Senate Committee Approves Legislation to Speed Approval of Medical Devices

Thursday, March 10, 2016

A Senate committee Wednesday approved a slate of bills that would relax requirements for approval of medical devices by the Food and Drug Administration, part of a larger effort aimed at speeding up the regulatory process and boosting medical research.

Most of the measures were approved with bipartisan support, but the there are indications of discord on the package. Some patient-safety advocates said the legislation would weaken the FDA’s ability to ensure the dependability and safety of medical devices.

The bills approved Wednesday are expected to become part of comprehensive medical legislation that also could provide a big budgetary boost to medical research at the National Institutes of Health. New money for the NIH is a priority of Democrats and the Obama administration.

Democrats on the Health Education, Labor and Pensions Committee had been expected to show greater opposition to the health-regulatory measures. But over the weekend, Democratic and Republican Senate staffers resumed talks that had broken down weeks before, according to people familiar with the talks.

In negotiations that lasted past 2 a.m. Saturday, Democrats won some concessions. In one bill that would simplify the approval process for devices considered “breakthrough” products, for example, the Republicans agreed to substantially narrow the number of devices covered.

“I would not have been voting yes had a lot of work not been done,” said Sen. Tammy Baldwin (D., Wis.) Wednesday during the votes.

At issue is how aggressively the FDA will regulate medical products. The “breakthrough” bill, for example, would allow the use of shorter or smaller clinical studies and quicker measures of success, and medical-device safety experts have already expressed concern that the standards for device approval are significantly lower than those for drugs.

Committee Chairman Sen. Lamar Alexander (R., Tenn.) said Wednesday’s action “gives us a substantial start” to writing a measure that could serve as a companion bill to one passed by the House last year.

The bills approved Wednesday, as well as some the committee approved last month, are expected to be folded into the broader FDA and NIH funding legislation. President Barack Obama is seeking upward of about $1 billion annually for new cancer research, a genetic program called the Precision Medicine Initiative, money for young scientists’ research and other projects.

Still at issue, Mr. Alexander said, is how much money his party will approve for new research at the NIH, “and how to pay for it.”

Funding is a key issue. Sen. Elizabeth Warren (D., Mass.) said she “will not support any of these bills until we have agreement” on new funding for both the NIH and FDA.

Regardless, some consumer groups oppose the bills passed Wednesday.

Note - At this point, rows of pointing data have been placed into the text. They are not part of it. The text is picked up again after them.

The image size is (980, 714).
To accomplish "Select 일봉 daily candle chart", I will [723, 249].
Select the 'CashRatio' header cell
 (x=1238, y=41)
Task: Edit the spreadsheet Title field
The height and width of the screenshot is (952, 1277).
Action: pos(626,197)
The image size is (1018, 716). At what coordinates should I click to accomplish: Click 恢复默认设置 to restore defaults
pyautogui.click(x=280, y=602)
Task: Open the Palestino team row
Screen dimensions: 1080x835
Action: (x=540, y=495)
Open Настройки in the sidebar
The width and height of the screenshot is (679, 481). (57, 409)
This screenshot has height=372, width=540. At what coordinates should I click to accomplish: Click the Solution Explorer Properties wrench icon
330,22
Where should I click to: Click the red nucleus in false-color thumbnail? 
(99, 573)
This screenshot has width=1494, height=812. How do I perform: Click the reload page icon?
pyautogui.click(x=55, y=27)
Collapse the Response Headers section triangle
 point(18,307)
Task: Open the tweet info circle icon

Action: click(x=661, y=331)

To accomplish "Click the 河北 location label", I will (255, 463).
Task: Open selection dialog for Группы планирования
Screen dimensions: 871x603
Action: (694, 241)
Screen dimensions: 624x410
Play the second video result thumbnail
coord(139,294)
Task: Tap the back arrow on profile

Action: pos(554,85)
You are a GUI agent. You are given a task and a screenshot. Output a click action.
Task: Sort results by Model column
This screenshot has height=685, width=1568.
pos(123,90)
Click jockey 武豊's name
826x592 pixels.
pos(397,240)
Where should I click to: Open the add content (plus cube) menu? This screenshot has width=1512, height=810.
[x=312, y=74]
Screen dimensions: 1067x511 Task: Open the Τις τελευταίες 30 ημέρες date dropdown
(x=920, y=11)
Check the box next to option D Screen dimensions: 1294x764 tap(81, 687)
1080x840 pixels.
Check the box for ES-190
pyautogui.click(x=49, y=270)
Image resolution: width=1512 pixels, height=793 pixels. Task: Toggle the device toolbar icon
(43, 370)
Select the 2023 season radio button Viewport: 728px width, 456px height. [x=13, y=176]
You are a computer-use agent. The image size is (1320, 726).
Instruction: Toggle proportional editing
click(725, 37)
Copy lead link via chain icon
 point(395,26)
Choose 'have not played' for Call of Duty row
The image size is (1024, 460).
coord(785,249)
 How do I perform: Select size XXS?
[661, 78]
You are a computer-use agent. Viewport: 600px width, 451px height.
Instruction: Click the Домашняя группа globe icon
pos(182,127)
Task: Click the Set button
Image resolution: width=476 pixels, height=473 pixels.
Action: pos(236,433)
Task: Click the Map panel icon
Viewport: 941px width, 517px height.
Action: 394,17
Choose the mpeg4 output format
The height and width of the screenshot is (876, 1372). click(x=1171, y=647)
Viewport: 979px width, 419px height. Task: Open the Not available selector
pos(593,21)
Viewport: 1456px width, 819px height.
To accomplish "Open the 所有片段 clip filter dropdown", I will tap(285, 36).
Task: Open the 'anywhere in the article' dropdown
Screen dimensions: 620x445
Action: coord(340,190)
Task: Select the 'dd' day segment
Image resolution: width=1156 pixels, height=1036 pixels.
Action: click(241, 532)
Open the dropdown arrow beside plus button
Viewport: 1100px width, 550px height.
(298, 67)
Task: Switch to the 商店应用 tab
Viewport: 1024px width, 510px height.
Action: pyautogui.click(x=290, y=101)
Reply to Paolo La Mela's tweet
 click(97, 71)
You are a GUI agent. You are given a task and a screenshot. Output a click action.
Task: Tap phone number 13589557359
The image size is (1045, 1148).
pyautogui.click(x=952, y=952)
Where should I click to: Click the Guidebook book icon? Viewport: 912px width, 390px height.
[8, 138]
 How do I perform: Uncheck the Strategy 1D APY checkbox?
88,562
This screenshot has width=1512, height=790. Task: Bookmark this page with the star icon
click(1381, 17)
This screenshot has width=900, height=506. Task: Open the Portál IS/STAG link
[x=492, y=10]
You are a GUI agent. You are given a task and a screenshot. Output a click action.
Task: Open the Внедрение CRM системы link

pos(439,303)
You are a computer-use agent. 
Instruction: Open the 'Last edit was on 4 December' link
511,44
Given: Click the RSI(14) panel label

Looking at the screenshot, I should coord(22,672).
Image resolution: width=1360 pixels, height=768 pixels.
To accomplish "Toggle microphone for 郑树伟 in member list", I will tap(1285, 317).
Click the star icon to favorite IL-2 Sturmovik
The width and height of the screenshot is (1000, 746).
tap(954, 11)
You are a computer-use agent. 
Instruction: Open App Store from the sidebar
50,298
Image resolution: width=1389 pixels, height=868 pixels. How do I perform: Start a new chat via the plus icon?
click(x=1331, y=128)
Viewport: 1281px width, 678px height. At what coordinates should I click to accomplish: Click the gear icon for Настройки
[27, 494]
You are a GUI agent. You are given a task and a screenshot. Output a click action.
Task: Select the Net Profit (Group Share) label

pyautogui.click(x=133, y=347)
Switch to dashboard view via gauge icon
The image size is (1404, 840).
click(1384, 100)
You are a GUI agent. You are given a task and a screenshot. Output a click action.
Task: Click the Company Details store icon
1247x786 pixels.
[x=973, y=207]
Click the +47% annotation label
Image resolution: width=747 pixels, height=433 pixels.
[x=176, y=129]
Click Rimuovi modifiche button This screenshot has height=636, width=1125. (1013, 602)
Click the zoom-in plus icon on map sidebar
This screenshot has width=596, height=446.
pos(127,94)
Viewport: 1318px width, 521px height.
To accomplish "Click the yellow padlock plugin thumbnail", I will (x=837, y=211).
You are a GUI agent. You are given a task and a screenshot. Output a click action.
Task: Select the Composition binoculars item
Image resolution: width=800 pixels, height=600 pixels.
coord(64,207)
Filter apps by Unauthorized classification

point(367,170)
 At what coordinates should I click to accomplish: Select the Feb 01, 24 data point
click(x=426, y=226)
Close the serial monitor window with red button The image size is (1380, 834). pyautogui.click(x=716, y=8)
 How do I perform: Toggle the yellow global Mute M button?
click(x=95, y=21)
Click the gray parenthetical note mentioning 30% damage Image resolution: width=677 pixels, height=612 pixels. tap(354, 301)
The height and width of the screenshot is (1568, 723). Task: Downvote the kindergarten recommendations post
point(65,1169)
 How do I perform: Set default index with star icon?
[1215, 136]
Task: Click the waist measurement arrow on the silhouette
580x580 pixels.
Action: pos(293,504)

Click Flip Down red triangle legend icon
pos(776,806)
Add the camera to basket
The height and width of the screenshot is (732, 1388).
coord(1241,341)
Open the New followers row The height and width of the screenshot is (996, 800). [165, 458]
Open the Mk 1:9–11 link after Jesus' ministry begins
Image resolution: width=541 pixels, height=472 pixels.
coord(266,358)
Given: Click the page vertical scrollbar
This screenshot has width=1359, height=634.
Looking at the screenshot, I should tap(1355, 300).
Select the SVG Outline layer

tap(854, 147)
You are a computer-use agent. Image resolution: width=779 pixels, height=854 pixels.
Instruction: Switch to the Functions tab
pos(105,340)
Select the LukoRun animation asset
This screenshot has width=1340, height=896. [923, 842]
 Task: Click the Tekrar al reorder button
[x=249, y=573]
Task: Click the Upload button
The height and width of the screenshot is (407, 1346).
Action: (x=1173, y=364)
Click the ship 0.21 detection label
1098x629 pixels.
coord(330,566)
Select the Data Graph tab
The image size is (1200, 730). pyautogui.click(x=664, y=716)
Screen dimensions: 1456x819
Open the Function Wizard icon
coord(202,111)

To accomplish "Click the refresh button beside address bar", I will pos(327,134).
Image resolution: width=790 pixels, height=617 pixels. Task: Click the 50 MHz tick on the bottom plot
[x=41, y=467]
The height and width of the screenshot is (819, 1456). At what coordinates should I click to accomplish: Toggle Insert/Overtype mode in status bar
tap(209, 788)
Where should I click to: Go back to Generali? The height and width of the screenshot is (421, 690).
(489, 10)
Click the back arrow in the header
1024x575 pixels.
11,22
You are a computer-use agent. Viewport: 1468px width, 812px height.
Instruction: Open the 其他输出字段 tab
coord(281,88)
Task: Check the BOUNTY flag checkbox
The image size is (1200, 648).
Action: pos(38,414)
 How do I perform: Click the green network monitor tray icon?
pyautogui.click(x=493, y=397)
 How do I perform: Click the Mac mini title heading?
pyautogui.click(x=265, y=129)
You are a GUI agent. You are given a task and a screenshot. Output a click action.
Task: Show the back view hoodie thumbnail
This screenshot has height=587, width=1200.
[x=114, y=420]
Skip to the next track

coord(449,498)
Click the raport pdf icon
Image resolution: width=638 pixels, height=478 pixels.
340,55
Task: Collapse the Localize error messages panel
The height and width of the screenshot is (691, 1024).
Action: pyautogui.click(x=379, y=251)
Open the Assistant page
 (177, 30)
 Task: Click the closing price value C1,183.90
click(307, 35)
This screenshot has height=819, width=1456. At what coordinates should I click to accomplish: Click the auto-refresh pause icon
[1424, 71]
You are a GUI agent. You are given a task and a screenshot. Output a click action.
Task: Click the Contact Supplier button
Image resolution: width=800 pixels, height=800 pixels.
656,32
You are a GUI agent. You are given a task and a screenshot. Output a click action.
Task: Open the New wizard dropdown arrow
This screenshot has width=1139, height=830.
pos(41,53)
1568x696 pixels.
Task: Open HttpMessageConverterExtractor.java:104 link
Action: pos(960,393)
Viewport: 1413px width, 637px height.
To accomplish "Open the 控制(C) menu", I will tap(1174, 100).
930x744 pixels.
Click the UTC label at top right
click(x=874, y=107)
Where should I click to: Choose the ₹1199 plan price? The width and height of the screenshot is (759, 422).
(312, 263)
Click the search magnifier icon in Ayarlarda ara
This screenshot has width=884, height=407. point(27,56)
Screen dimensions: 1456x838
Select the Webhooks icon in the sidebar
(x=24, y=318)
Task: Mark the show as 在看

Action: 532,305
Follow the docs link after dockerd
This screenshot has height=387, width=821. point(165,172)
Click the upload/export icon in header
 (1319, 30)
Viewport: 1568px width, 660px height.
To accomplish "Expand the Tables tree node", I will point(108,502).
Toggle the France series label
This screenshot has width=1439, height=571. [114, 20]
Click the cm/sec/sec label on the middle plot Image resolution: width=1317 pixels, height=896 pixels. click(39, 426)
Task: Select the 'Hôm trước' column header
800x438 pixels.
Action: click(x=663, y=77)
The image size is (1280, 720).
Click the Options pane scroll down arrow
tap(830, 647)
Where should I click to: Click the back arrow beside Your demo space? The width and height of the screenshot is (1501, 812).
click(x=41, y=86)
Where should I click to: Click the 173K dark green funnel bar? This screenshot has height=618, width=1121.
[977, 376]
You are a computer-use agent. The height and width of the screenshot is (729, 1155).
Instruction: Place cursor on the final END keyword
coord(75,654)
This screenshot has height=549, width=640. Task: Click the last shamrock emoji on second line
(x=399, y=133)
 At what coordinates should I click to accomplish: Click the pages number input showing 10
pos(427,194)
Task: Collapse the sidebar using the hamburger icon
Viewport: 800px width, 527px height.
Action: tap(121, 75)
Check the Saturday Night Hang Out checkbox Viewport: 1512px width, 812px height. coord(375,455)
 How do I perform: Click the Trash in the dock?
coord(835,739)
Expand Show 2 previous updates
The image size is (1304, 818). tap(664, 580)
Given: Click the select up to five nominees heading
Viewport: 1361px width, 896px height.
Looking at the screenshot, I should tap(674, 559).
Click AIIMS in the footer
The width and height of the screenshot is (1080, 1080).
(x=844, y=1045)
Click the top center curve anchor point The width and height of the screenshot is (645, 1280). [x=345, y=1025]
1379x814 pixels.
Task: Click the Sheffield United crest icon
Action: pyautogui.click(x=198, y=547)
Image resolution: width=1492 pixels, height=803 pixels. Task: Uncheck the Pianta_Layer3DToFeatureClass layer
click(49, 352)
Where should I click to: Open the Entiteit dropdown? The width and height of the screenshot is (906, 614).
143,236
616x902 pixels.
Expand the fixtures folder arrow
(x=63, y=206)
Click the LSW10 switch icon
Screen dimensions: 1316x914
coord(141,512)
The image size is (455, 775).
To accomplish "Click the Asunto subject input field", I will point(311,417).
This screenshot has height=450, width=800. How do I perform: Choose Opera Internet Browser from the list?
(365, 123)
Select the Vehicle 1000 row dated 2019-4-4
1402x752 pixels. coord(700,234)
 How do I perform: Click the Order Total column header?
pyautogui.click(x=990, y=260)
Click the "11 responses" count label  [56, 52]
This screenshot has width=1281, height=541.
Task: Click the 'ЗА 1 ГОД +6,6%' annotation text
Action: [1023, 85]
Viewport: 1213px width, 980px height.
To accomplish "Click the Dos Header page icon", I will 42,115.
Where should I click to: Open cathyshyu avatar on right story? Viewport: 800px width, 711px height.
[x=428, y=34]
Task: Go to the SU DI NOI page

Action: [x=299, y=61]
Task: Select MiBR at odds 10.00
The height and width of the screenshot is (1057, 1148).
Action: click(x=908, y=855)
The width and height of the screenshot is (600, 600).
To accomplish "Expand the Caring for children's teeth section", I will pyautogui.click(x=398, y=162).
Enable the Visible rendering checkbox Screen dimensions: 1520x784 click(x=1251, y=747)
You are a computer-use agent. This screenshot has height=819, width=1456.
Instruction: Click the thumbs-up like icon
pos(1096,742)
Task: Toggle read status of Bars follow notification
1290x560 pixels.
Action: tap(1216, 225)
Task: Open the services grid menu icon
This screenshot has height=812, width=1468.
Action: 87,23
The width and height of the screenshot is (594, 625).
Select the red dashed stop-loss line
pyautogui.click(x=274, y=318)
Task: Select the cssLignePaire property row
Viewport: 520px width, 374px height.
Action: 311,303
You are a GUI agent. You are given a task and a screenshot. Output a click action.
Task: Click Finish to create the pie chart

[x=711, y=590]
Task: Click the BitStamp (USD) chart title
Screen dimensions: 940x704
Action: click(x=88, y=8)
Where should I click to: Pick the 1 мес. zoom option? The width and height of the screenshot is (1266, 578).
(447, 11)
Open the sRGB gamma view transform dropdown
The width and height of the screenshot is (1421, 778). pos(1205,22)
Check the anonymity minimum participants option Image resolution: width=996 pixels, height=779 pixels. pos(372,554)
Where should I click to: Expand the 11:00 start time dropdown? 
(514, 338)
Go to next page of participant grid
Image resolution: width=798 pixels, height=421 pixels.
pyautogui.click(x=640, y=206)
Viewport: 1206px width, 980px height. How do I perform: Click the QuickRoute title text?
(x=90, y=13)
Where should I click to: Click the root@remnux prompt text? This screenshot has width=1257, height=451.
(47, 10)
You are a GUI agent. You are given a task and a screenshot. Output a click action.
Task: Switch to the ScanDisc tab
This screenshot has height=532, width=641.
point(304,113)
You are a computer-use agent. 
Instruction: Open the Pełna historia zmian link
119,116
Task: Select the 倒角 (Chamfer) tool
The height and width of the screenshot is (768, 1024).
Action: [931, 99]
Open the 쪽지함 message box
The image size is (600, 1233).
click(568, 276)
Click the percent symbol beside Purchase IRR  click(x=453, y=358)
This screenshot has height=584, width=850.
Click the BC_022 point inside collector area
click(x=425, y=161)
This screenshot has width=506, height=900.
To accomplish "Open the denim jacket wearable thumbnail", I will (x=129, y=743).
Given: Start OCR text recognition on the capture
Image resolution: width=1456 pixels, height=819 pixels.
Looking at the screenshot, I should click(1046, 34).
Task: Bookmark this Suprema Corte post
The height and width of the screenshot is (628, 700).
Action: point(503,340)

The “breakthrough” bill “sets a low bar to qualify for ‘breakthrough’ status’ ” and “lowers standards for safety and effectiveness,” said Diana Zuckerman, president of the National Center for Health Research in Washington, a medical research and advocacy group.

One of the breakthrough-product bill’s sponsors, Sen. Orrin Hatch (R, Utah) said that “by streamlining the approval process and improving regulatory certainty, we’re giving more patients a fighting chance to improve their lives.”

JC Scott, a senior official of AdvaMed, the medical-device industry association, said bills passed Wednesday “ensure more timely patient access to the latest medical innovations.”

He said the “breakthrough” bill specifically “builds on initiatives already under way within FDA to help create an accelerated and more predictable pathway.”

“We are concerned that the focus of these bills is on getting medical products to market more quickly, instead of making sure that they are safe and effective,” Dr. Zuckerman wrote on behalf of her group and 13 other medical safety groups in a letter to the senators on the HELP committee.